Dataset entries

*** Begin section ***

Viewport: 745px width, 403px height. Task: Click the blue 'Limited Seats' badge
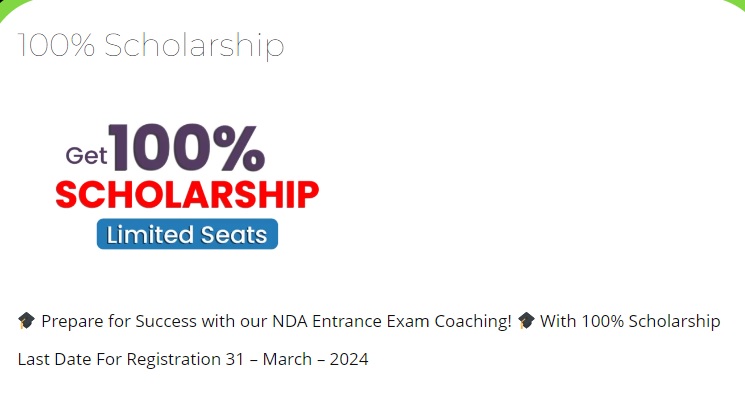pos(187,234)
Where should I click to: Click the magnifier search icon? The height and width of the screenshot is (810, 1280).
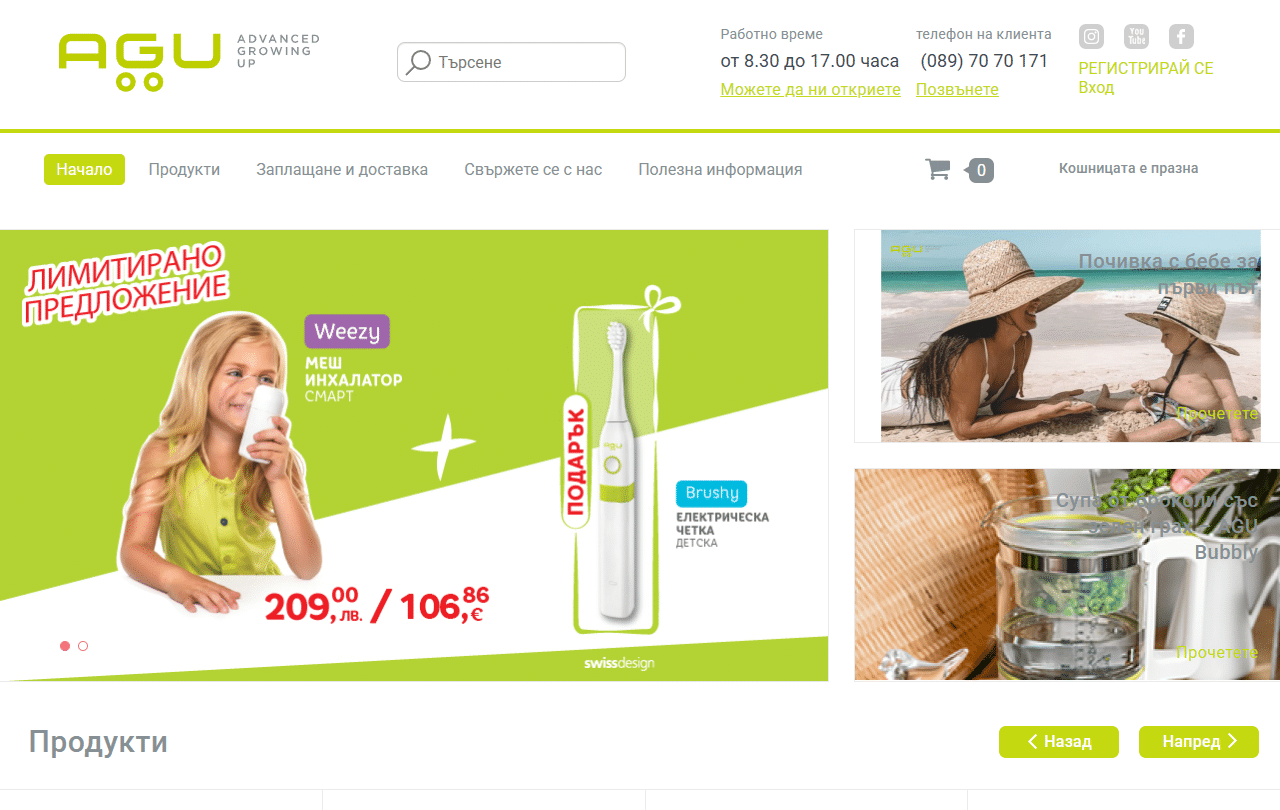[418, 62]
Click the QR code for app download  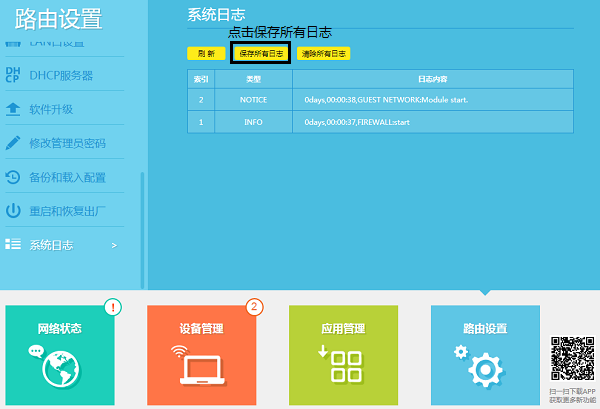[572, 358]
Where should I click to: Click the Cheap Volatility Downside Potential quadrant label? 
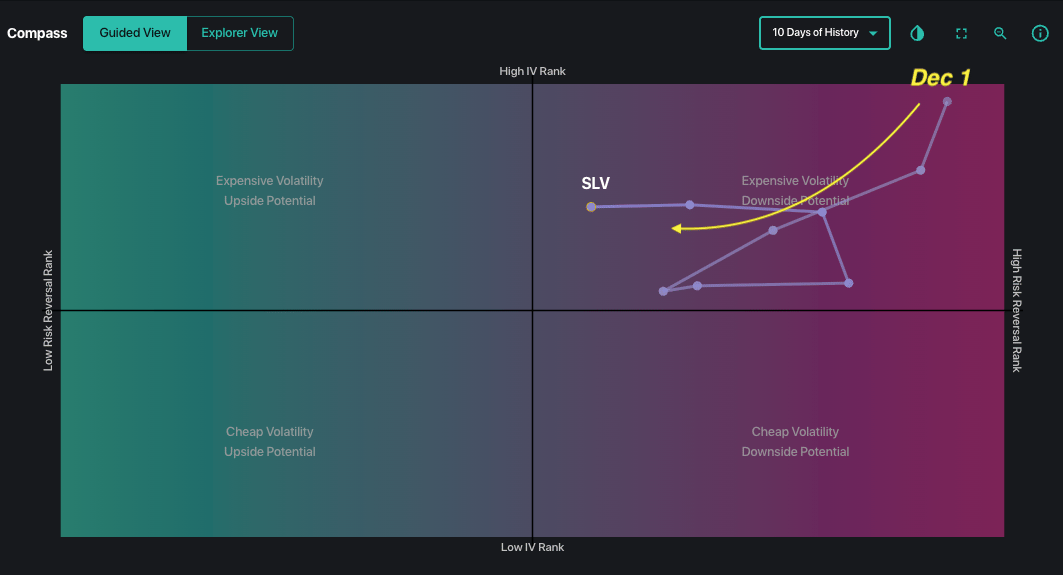pyautogui.click(x=795, y=442)
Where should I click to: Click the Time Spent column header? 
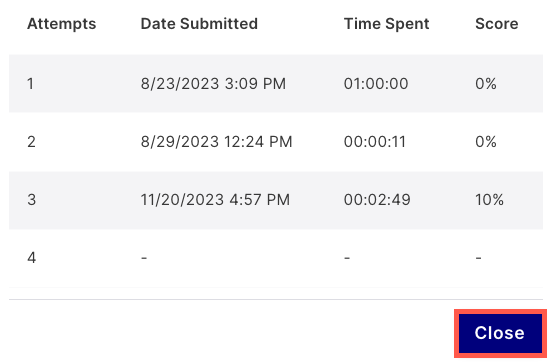(x=386, y=24)
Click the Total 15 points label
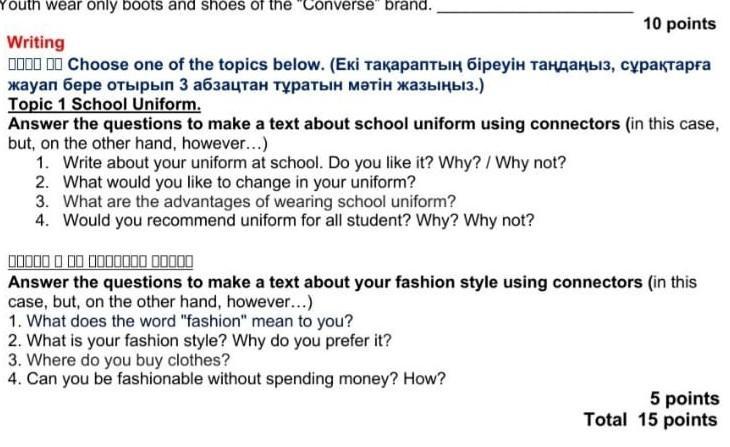Screen dimensions: 730x447 [651, 419]
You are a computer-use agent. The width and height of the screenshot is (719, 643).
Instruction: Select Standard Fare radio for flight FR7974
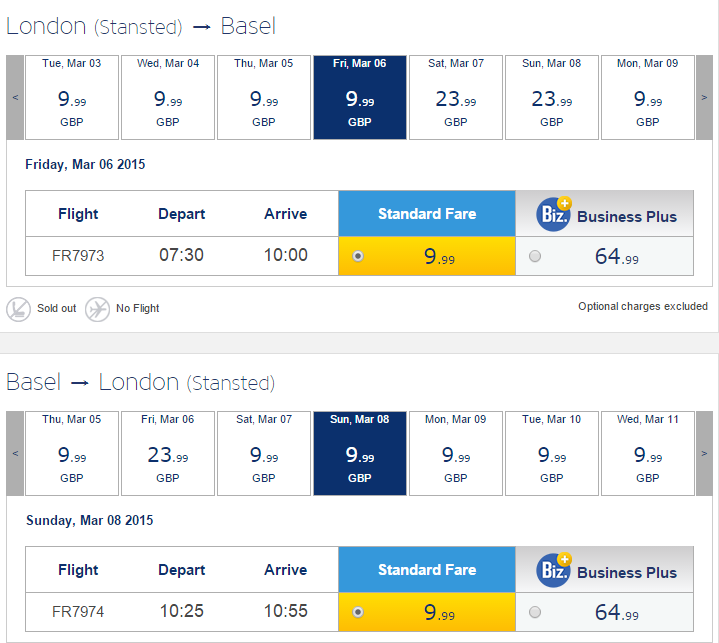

*** End section ***

=== Task description ===
Please transcribe exactly the lines from the one containing "Where should I click to: Click the Time" through the final line of the data, including both, and nothing else. Pictures are to be left out.

=== Response area ===
Where should I click to: Click the Time Spent column header? 
(x=386, y=24)
Click the Total 15 points label
Screen dimensions: 730x447 [651, 419]
You are a computer-use agent. The width and height of the screenshot is (719, 643).
Instruction: Select Standard Fare radio for flight FR7974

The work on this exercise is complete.